DID THE UNITED STATES ARMY COURT OF CRIMINAL APPEALS ERR WHEN IT DISMISSED THE SPECIFICATIONS IN CHARGE I ON THE GROUNDS THAT THE STATUTE OF LIMITATIONS HAD EXPIRED?"

Read the ACCA opinion here.

1 Comment
CW
11/18/2020 02:47:57 am

I made the same argument in 2018, as defense counsel at a rehearing (on a Hills issue) of a case originally tried in 2014 with several 134 specifications of alleged misconduct at various times prior to 2007. I charted every amendment of Article 43 and noted that the 2016 amendments removed 134 indecent acts offenses from the list of child abuse offenses qualifying for the extended period of limitations under subsection (b)(2)(B), reverting this offense to the default 5-year limitations period as of 23 December 2016. I also noted that the "clarification" in 2017 was an attempt to retroactively change the statute of limitations in violation of the Ex Post Facto clause. The military judge ruled against me, but I'm tempted to think my arguments were adopted by successors and may yet lead to a showdown at CAAF pitting textualist against "purposivist" canons of statutory interpretation.

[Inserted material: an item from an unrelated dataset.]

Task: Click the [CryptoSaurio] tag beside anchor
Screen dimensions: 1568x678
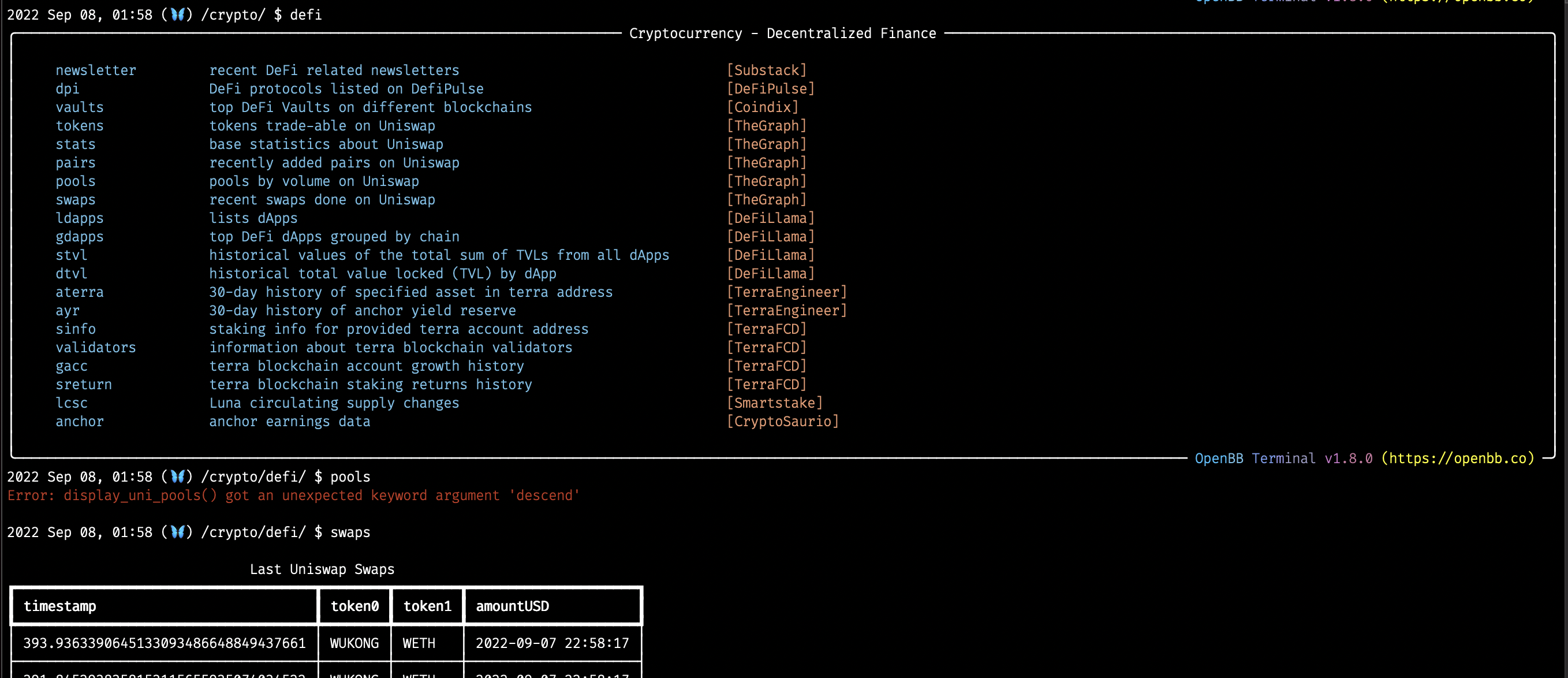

It is interesting that ACCA discussed a recent unpublished opinion also by ACCA - a different panel - (US v. Adams, 2020 CCA LEXIS 232 (ACCA 13 July 2020)), where the court found on essentially the same issue that "the 2017 NDAA's legislative history, as well as Congress' previous amendments to Articles 43 and 120, compel us to find that the plain meaning of the statute would limit its application in a manner that Congress did not intend." In this statement, the Court in Adams at once admits that the plain meaning of the statute reverts the period of limitations for 134 offenses, but refuses to enforce that plain meaning based on the court's perceived legislative intent. The Court in McPherson instead concludes: "acceptance of the government's argument leads to more litigation and uncertainty as parties and the trial courts struggle over whether an offense in a particular case constitutes a "child abuse offense" for purposes of the extended statute of limitations absent clear congressional direction." Either way, the 2016 amendment to Article 43 at issue is an embarrassing drafting mistake, at best.